▸ ЗАДАНИЕ
Определите, согласуются ли с текстом о выборе раннего христианства три утверждения ниже. Для каждого ответьте «да» или «нет» и приведите дословно решающие слова текста.
1. Ранняя Церковь признала, что христианский Бог соответствует Зевсу.
2. Раннее христианство высказалось за Бога философов.
3. Ранняя Церковь сочла космос античных религий иллюзией.

==== ТЕКСТ ДЛЯ ЧТЕНИЯ

Выбор, совершенный христианским богопониманием, должен был быть сделан еще раз на заре христианства и Церкви. По сути дела, он должен повторяться каждый раз заново в любой духовной ситуации и поэтому остается всегда задачей и даром. Раннехристианское благовестив и раннехристианская вера также пребывали в мире, заполненном богами, и, таким образом, снова стояли перед проблемой, которая выпала на долю Израиля и в его исходной ситуации и в его единоборстве с великими державами в эпоху Вавилонского пленения и позднее. Вновь было важно высказать, какого Бога разумеет христианская вера. Ясно, что раннее христианское решение могло присоединиться ко всей предшествующей борьбе Израиля, в особенности к ее последнему этапу, к творению Второисаии и письменности мудрых, могло опереться на греческий перевод Ветхого Завета и, наконец, на писания Нового Завета, в особенности, на Евангелие от Иоанна. Следуя путем всей этой истории, раннее христианство смело и решительно сделало свой выбор, высказавшись за Бога философов и против Бога религий. Когда встал вопрос, кому из богов соответствует христианский Бог — Зевсу, Гермесу, Дионису, или еще кому — ответ гласил: никому. Никому из богов, которым вы поклоняетесь, а единственно только Тому, Которому вы не поклоняетесь, Тому высшему, о Котором говорят ваши философы. Ранняя Церковь решительно отбросила весь космос античных религий, сочла его иллюзией и помрачением, а свою веру изъяснила словами: когда мы говорим о Боге, мы не разумеем и не почитаем ничего в этом роде, но единственно само бытие, то, что философы положили основой всего сущего и поставили как Бога надо всеми силами, — лишь это наш Бог. Здесь перед нами выбор и решение, не менее судьбоносные, чем в свое время выбор Эль и «jah» перед Молохом и Ваалом, или чем развертывание обоих ставших Элохим и Яхве, в идею бытия. Совершенный таким образом выбор означал выбор Логоса против мифов любого рода, недвусмысленную демифологизацию мира и религии.

========
==== ИЗВЛЕЧЁННЫЕ СТРОКИ

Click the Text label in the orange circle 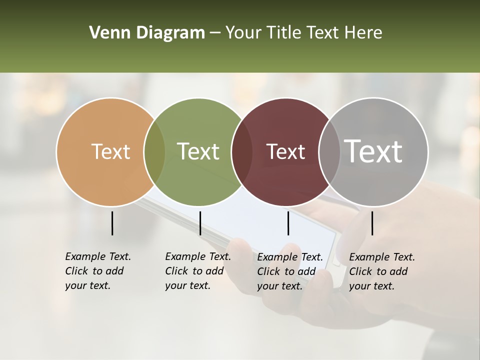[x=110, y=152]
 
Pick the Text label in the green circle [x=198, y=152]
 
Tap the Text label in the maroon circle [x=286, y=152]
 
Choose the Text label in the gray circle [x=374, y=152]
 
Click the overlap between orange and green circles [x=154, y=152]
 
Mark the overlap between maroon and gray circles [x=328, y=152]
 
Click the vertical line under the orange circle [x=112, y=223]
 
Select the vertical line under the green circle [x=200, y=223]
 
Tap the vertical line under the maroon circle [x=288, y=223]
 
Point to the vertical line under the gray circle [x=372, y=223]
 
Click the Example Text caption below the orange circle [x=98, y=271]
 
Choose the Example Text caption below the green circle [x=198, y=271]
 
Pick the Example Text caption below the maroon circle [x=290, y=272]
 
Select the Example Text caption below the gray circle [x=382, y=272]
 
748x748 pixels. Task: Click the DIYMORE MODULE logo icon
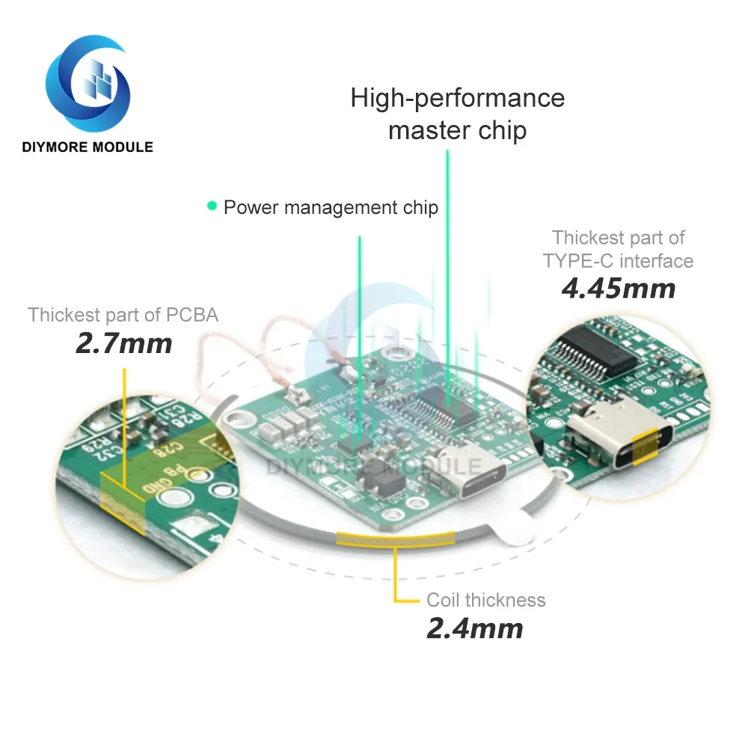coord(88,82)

========

▸ РЕЗУЛЬТАТ ВЫПОЛНЕНИЯ
1. Нет: «ответ гласил: никому».
2. Да: «высказавшись за Бога философов и против Бога религий».
3. Да: «сочла его иллюзией и помрачением».